◆ Задания и упражнения ◆
[1] Изложите суть отрывка в двух предложениях.
[2] Замените в отрывке «государственные» на «казённые» и перепишите часть текста: начните со слов «Изломанный аршин», остановитесь после слов «того же источника.».
[3] Ответьте, пожалуйста, по отрывку:
(a) Для кого по Высочайшему повелению открыты все государственные архивы?
(b) К кому автор просит адресата обращаться, если понадобится отдельное сведение?
(c) Каким начинаниям, по словам автора, всегда покровительствует Государь Император?

◆ Исходный отрывок ◆
▬▬▬

Изломанный аршин
Шрифт:
...По Высочайшему повелению, все государственные архивы открыты для господина Пушкина; и потому Государь Император равномерно изволит находить неудобным, чтобы два лица, посвятившие труды свои одному и тому же предмету, почерпали необходимые для себя сведения из одного и того же источника.
Передавая Вам таковые мысли Его Величества, не скрою от Вас, Милостивый Государь, что и по моему мнению, посещение архивов не может заключать в себе особенной для Вас важности, ибо ближайшее рассмотрение многих Ваших творений убеждает меня в том, что, обладая в такой степени умом просвещённым и познаниями глубокими, Вы не можете иметь необходимой
Впрочем, если бы при исполнении Вашего намерения представилась Вам надобность иметь то или другое сведение отдельно, — то в таком случае я покорнейше Вас прошу относиться ко мне и быть уверенным, что Вы всегда найдёте меня готовым Вам содействовать, — и вместе с тем я совершенно уверен, что и Государь Император, всегда покровительствующий благим начинаниям, изъявит согласие на доставление Вам тех сведений, какие Вы признаете для себя необходимыми».

▬▬▬

◆ Извлечённые записи ◆
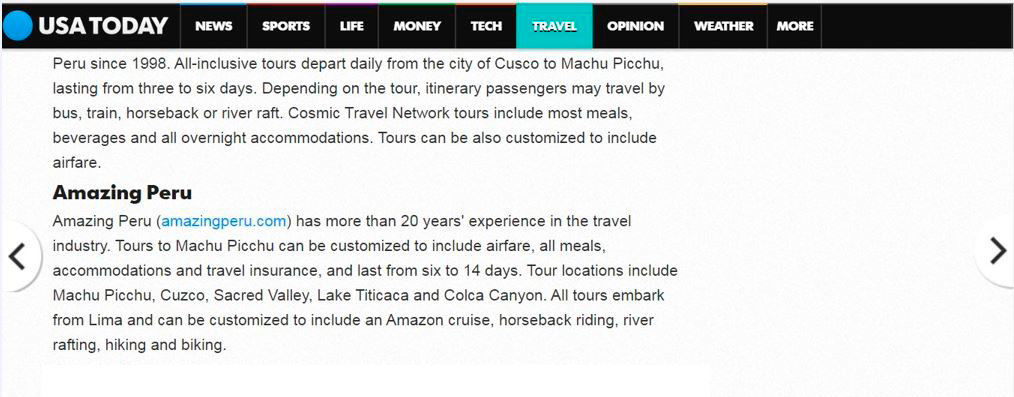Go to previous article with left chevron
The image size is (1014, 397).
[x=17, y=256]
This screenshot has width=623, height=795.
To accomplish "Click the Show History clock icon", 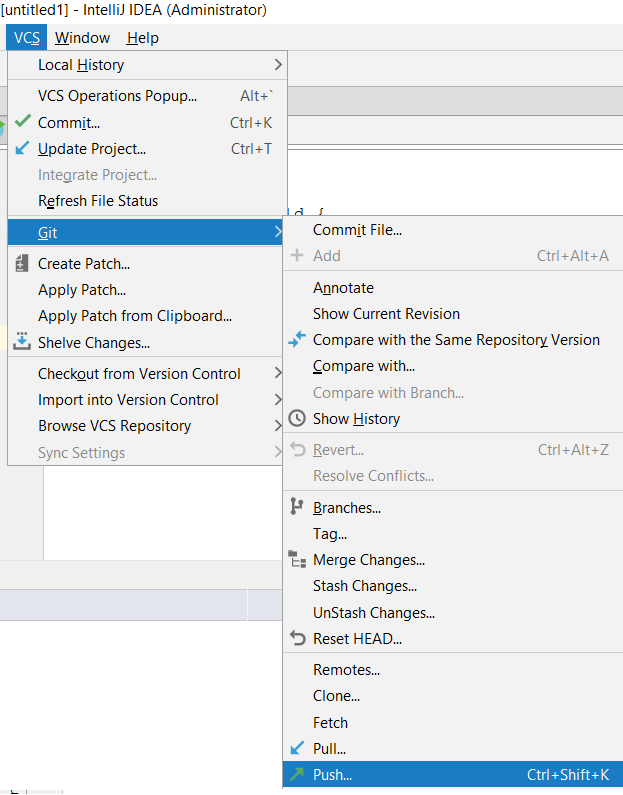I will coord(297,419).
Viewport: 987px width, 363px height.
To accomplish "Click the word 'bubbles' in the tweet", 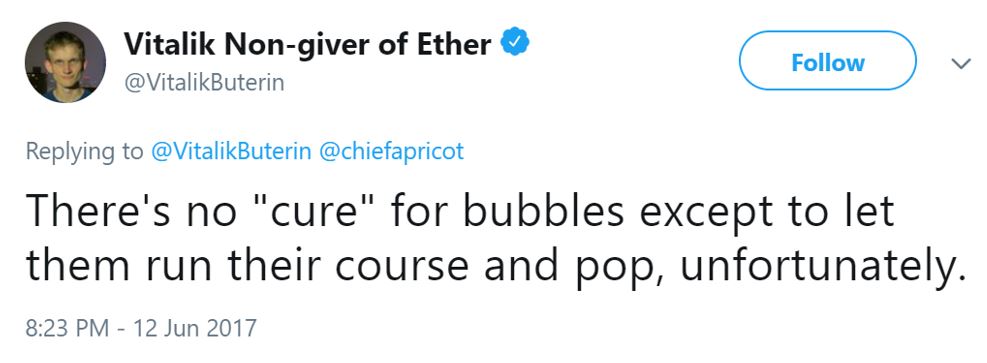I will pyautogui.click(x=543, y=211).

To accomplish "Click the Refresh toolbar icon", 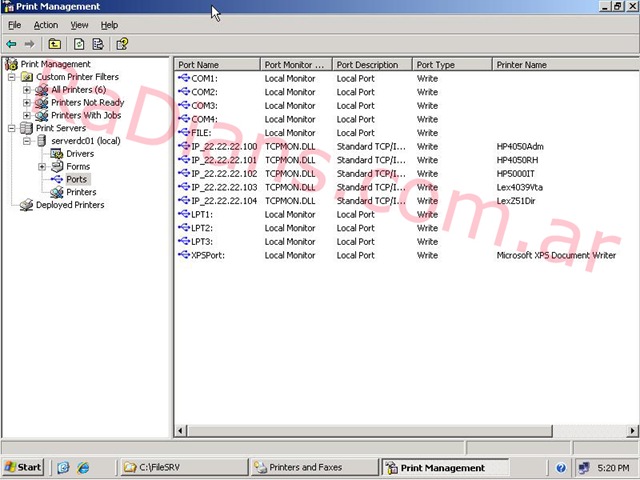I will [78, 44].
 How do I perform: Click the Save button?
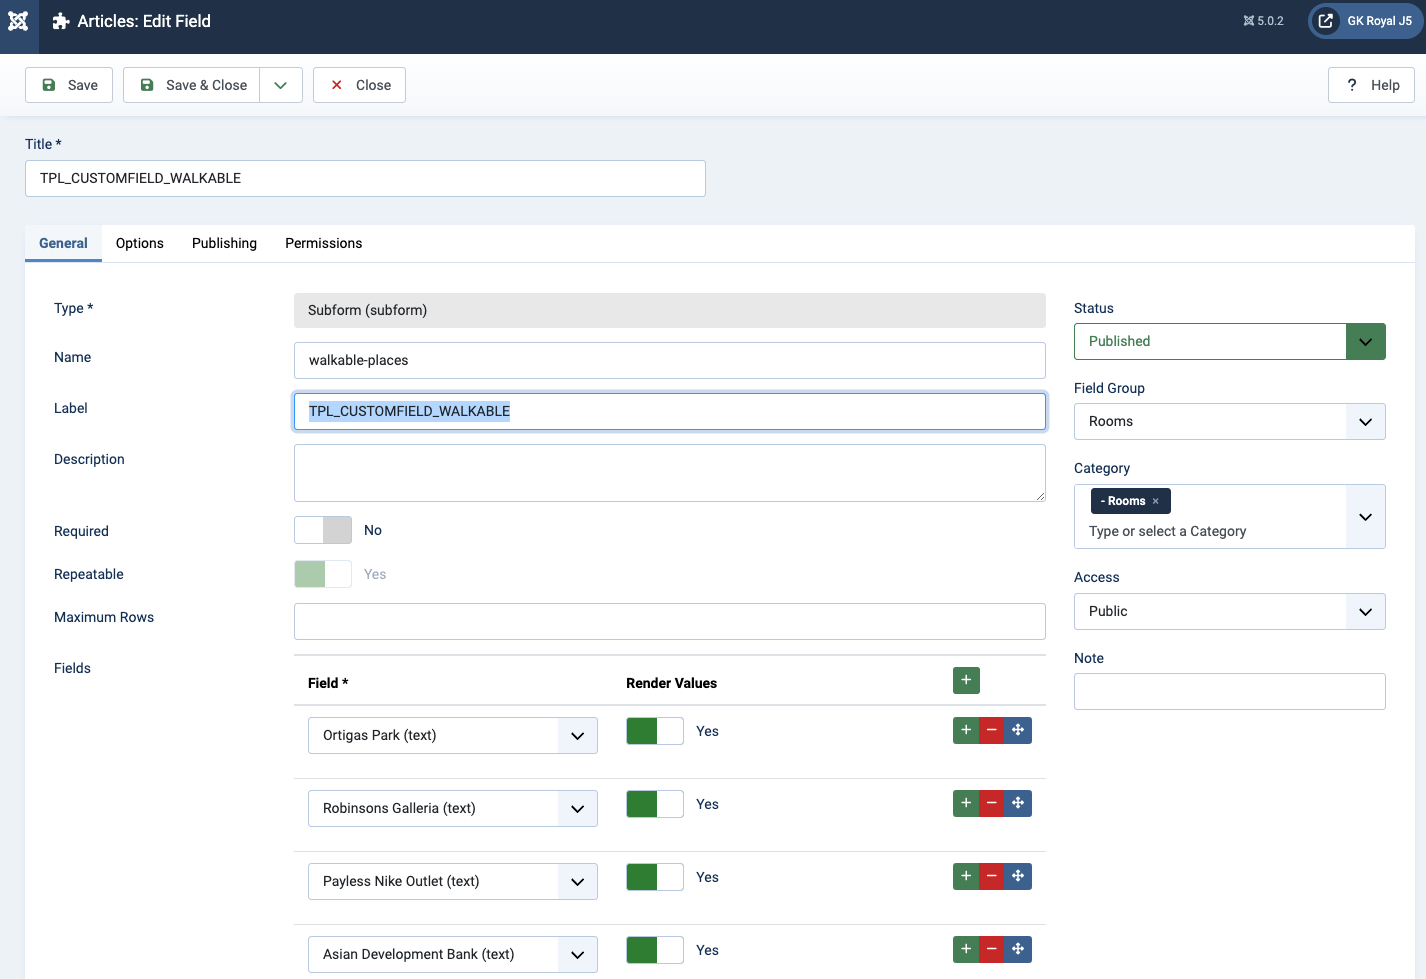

▬▬▬

◆ Ответы к заданиям ◆
[1] По Высочайшему повелению все государственные архивы открыты для господина Пушкина, и Государь Император находит неудобным, чтобы два лица, посвятившие труды одному предмету, черпали сведения из одного источника. Если адресату понадобится то или иное сведение, автор просит обращаться к нему и уверен, что Государь Император изъявит согласие на доставление необходимых сведений.

[2]
Изломанный аршин
Шрифт:
...По Высочайшему повелению, все казённые архивы открыты для господина Пушкина; и потому Государь Император равномерно изволит находить неудобным, чтобы два лица, посвятившие труды свои одному и тому же предмету, почерпали необходимые для себя сведения из одного и того же источника.

[3]
(a) Для господина Пушкина.
(b) К самому автору.
(c) Благим начинаниям.